Breaking the Norm: Transforming Pathological Screening
FD-FPM introduces a paradigm shift in pathological screening by leveraging a feature domain-based computational framework to achieve full-FOV reconstruction without block operation. This innovative approach eliminates vignetting artifacts and enhances robustness to systematic errors, overcoming the limitations of traditional FPM methods.

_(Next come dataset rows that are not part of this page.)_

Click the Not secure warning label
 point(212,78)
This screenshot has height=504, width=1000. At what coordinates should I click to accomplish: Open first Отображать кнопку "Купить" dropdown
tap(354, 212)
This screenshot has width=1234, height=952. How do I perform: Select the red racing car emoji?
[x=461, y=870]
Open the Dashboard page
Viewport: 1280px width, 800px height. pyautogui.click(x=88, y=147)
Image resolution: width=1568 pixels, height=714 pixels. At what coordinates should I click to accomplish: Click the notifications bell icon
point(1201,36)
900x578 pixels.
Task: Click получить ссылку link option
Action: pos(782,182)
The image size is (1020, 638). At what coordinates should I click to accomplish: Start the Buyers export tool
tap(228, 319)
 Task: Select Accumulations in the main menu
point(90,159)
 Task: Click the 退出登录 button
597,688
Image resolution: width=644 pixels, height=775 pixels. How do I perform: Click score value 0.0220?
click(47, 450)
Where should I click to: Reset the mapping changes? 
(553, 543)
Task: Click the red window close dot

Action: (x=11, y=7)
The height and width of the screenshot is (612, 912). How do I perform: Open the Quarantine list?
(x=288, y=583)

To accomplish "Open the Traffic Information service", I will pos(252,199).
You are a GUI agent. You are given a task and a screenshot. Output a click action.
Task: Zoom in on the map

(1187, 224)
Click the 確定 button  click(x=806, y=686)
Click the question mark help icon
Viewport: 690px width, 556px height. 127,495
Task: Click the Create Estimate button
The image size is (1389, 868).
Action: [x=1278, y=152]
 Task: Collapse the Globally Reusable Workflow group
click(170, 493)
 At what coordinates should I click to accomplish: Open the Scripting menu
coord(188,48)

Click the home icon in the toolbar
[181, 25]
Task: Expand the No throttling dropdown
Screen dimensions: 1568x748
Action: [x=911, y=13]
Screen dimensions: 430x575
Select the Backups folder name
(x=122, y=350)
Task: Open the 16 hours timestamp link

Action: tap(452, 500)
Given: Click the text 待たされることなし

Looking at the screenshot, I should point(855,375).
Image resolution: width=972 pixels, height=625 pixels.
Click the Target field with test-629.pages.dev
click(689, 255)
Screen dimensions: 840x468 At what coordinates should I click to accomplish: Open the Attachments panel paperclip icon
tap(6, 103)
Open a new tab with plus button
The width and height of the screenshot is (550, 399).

Bridging the Gap: Optimizing Image Features
Unlike conventional methods, FD-FPM focuses on optimizing the feature of images rather than the images themselves. By transforming the target from traditional complex amplitude to complex gradient during iterations, FD-FPM effectively bridges the theoretical model-experimental data divide, enabling accurate and reliable pathological analysis.
Revolutionizing Imaging Technology
The integration of FD-FPM with a WSI platform has enabled automatic high throughput imaging at a fraction of the cost of traditional methods. This breakthrough provides a turnkey solution for transforming high-quality imaging platforms into widely accessible tools for biomedical research and clinical applications, propelling the field towards new frontiers.
In conclusion, the advancements in FD-FPM mark a significant milestone in the field of pathological screening and analysis, offering a powerful and cost-effective tool for disease detection and diagnosis. With its unique capabilities and potential for widespread adoption, FD-FPM is set to revolutionize the way we approach biomedical research and clinical practice.